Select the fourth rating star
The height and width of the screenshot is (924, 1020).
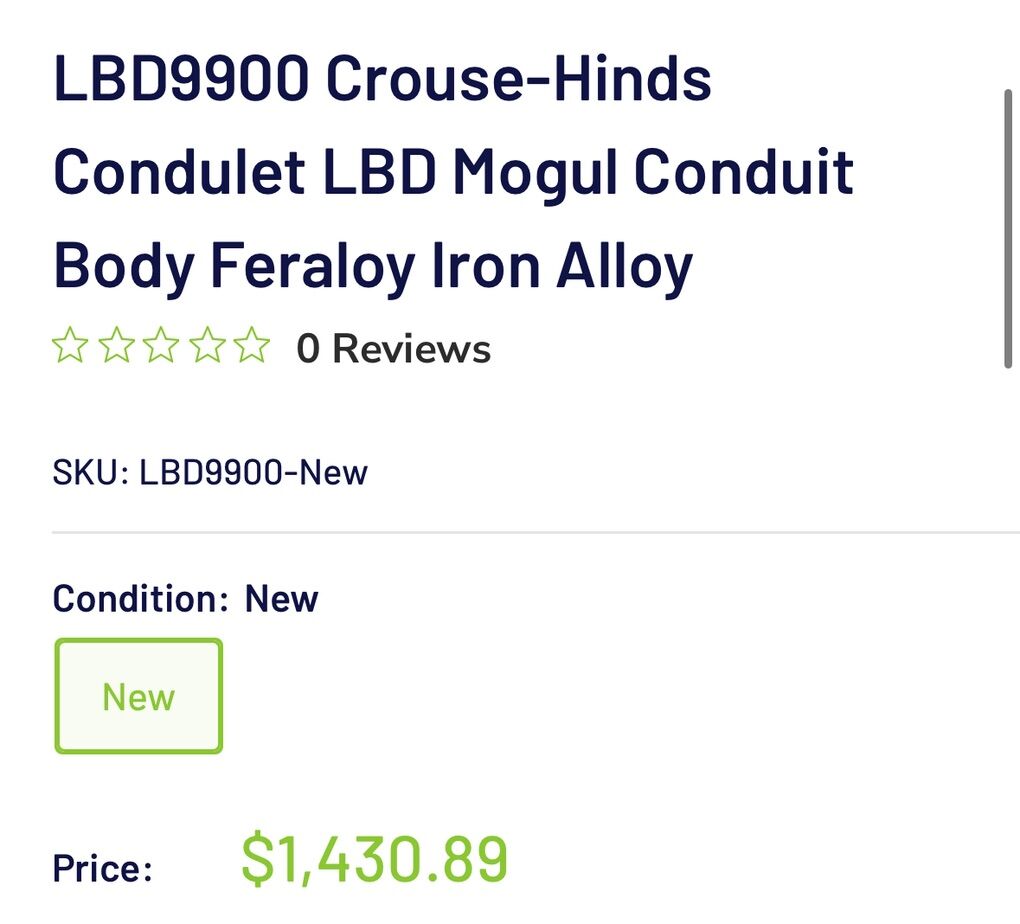tap(206, 347)

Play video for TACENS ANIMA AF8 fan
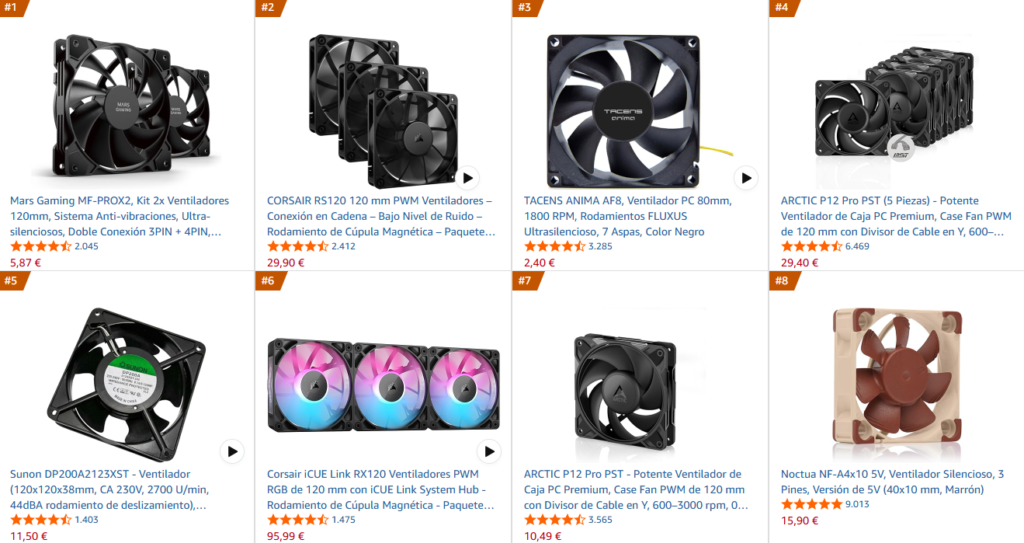(746, 178)
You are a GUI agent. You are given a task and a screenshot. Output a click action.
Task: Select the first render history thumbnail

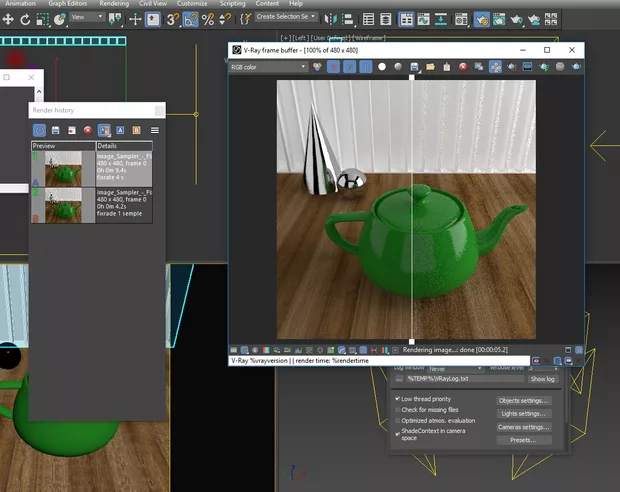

▸ AIM OF THE EXERCISE: Every line above that contains the word "Select" should be reported.

▸ RESPONSE FOR THIS EXERCISE:
Select the fourth rating star
Task: Select the first render history thumbnail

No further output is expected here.